L'abolition des frais accessoires, qui entrera en vigueur le 26 janvier au Québec, entraînera une série d'effets pervers, préviennent des intervenants du réseau de la santé qui reprochent au ministre de la Santé, Gaétan Barrette, de ne pas les avoir suffisamment consultés avant d'imposer son règlement.

Les pharmaciens allèguent en effet qu'en vertu de cette mesure, il ne sera plus possible de se faire vacciner à la pharmacie du coin ou d'y effectuer un prélèvement sanguin. Quant aux 35 dentistes pédiatriques de la province, qui traitent notamment les enfants gravement handicapés ou autistes, ainsi que plusieurs dentistes soignant des enfants, ils s'inquiètent entre autres de ne plus pouvoir offrir de sédation à leurs patients. « Sans sédation, comment pourrons-nous traiter ces patients très vulnérables ? Ils devront aller à l'hôpital, sur des listes d'attente », dénonce la Dre Véronique Benhamou.

L'ABOLITION DES FRAIS

Mercredi, le ministre Barrette a annoncé l'adoption du règlement interdisant les frais accessoires. Dès le 26 janvier, aucuns frais, à l'exception de certains frais de transport, ne pourront être facturés aux patients pour les services couverts par le régime public.

Pour les enfants de moins de 10 ans, les services de dentisterie sont couverts par le régime public. Donc, dès le 26 janvier, les dentistes ne pourront plus facturer aux patients des frais accessoires pour la sédation, par exemple.

La Dre Benhamou explique que, pour plusieurs enfants, les dentistes doivent utiliser une sédation pour pouvoir les traiter convenablement. « On donne un sédatif par voie intraveineuse ou par gaz pour calmer le patient et le traiter », explique-t-elle. Sans cette option, les dentistes devront référer leurs cas dans les hôpitaux afin que les patients subissent une anesthésie générale.

« Ils seront sur des listes d'attente. Déjà, l'attente est d'environ dix mois dans les hôpitaux. Ça va être encore pire. La situation est inacceptable pour les enfants. » - La Dre Véronique Benhamou

La Dre Benhamou juge d'autant plus déplorable la situation qu'elle dit avoir informé le cabinet du ministre de la Santé de l'importance de faire une exception depuis des mois. « Le problème est identifié depuis longtemps. Mais on ne nous a pas écoutés. C'est très triste », dit-elle.

LES PHARMACIENS AUSSI VISÉS

Les pharmaciens déplorent, quant à eux, qu'il sera désormais impossible d'offrir certains services, dont des vaccins pour les enfants et les personnes couvertes par le programme de vaccination du gouvernement. Jusqu'à maintenant, plusieurs pharmacies offraient ces services par le biais d'une infirmière. « Plusieurs personnes se faisaient vacciner en pharmacie, car c'était plus facile d'accès.
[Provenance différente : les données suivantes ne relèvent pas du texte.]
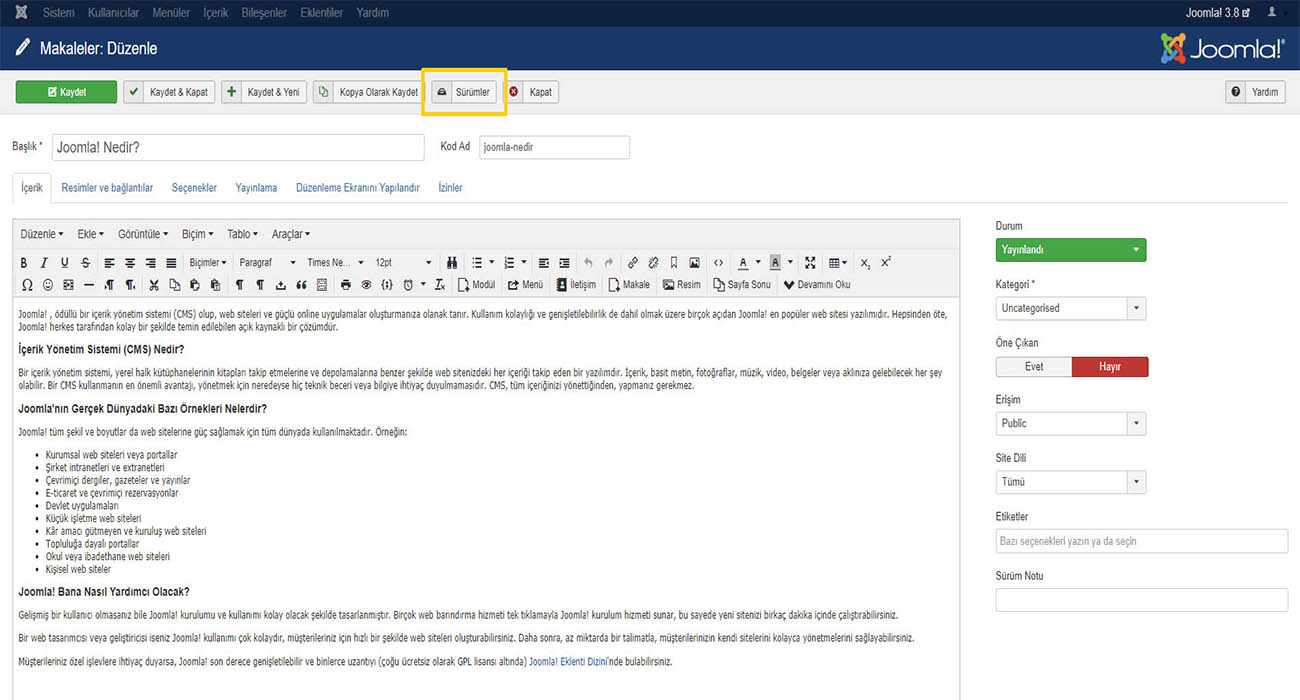This screenshot has height=700, width=1300.
Task: Click the cut scissors icon
Action: pyautogui.click(x=154, y=285)
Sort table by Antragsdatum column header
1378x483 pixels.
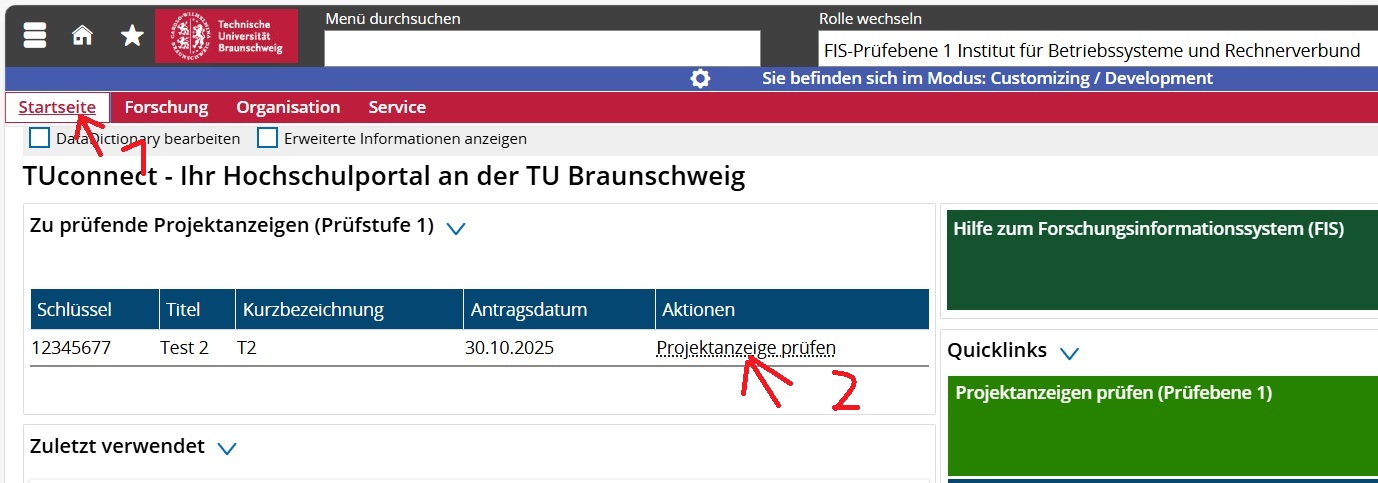pos(529,310)
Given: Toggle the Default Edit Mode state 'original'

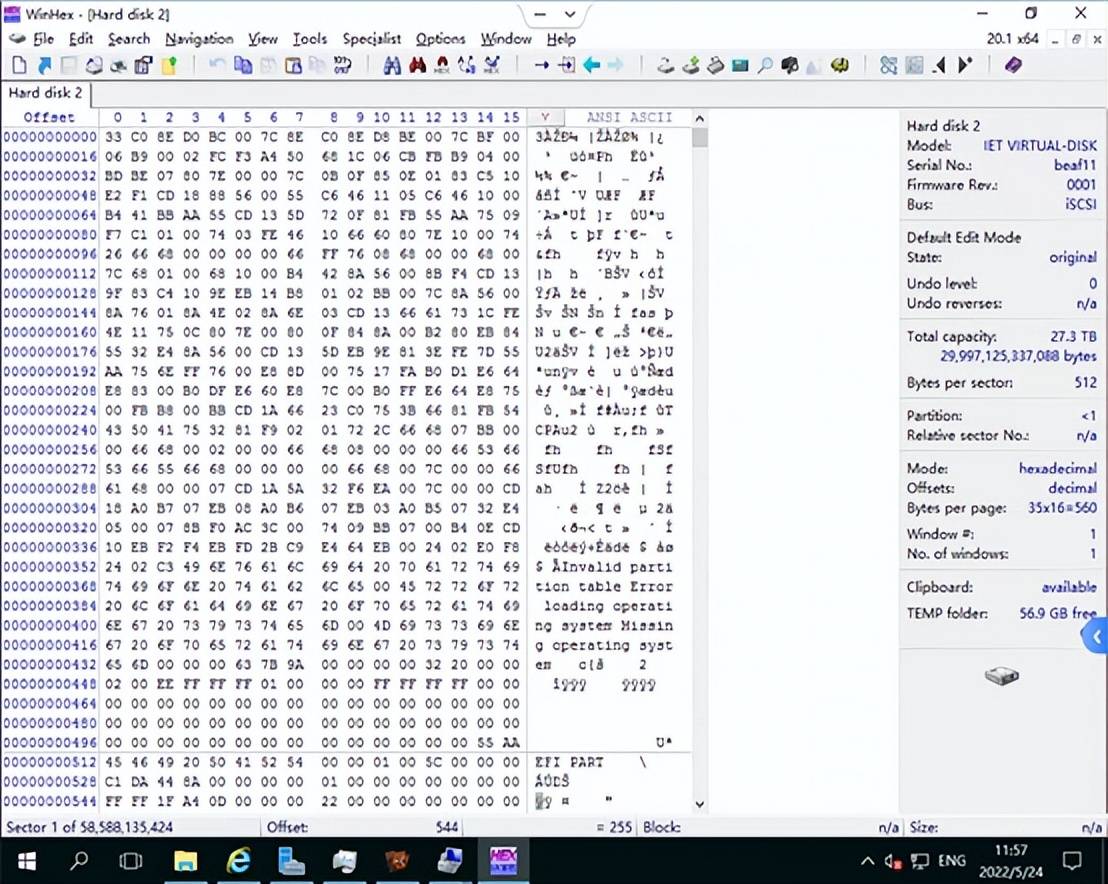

On devra maintenant les référer dans le réseau public. Avec l'attente, les déplacements de plus », déplore le directeur général de l'Association québécoise des pharmaciens propriétaires (AQPP), Jean Bourcier.

Les pharmaciens ne pourront plus facturer non plus les patients pour des prélèvements sanguins ou les tests réalisés en lien avec des services pharmaceutiques.

« Tout le monde est perdant. » - Jean Bourcier, directeur général de l'Association québécoise des pharmaciens propriétaires

Ce dernier affirme avoir averti Québec depuis le début des discussions autour de l'abolition des frais accessoires des effets pervers potentiels de la mesure. « Mais comme toujours, le ministre ne nous a pas écoutés », dit-il.

Au moment de mettre sous presse, le cabinet du ministre n'avait pas formulé de commentaire sur cette question.